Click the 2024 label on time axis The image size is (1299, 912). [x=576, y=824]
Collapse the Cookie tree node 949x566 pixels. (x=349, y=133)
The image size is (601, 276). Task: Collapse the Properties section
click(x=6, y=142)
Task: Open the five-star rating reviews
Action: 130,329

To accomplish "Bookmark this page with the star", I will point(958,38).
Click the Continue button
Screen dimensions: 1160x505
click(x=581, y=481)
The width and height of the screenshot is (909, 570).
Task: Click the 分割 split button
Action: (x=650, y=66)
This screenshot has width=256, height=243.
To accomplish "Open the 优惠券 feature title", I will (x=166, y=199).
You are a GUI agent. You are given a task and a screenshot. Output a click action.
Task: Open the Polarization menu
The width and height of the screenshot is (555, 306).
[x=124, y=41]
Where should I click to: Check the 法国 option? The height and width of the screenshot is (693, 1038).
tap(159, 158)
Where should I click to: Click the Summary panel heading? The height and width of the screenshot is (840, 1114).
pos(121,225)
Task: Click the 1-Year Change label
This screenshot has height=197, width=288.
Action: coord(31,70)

══════

*Short problem:* Copy out every entry above word for word, with no changes.

*Exercise answer:*
Click the 2024 label on time axis The image size is (1299, 912). [x=576, y=824]
Collapse the Cookie tree node 949x566 pixels. (x=349, y=133)
The image size is (601, 276). Task: Collapse the Properties section
click(x=6, y=142)
Task: Open the five-star rating reviews
Action: 130,329

To accomplish "Bookmark this page with the star", I will point(958,38).
Click the Continue button
Screen dimensions: 1160x505
click(x=581, y=481)
The width and height of the screenshot is (909, 570).
Task: Click the 分割 split button
Action: (x=650, y=66)
This screenshot has width=256, height=243.
To accomplish "Open the 优惠券 feature title", I will (x=166, y=199).
You are a GUI agent. You are given a task and a screenshot. Output a click action.
Task: Open the Polarization menu
The width and height of the screenshot is (555, 306).
[x=124, y=41]
Where should I click to: Check the 法国 option? The height and width of the screenshot is (693, 1038).
tap(159, 158)
Where should I click to: Click the Summary panel heading? The height and width of the screenshot is (840, 1114).
pos(121,225)
Task: Click the 1-Year Change label
This screenshot has height=197, width=288.
Action: coord(31,70)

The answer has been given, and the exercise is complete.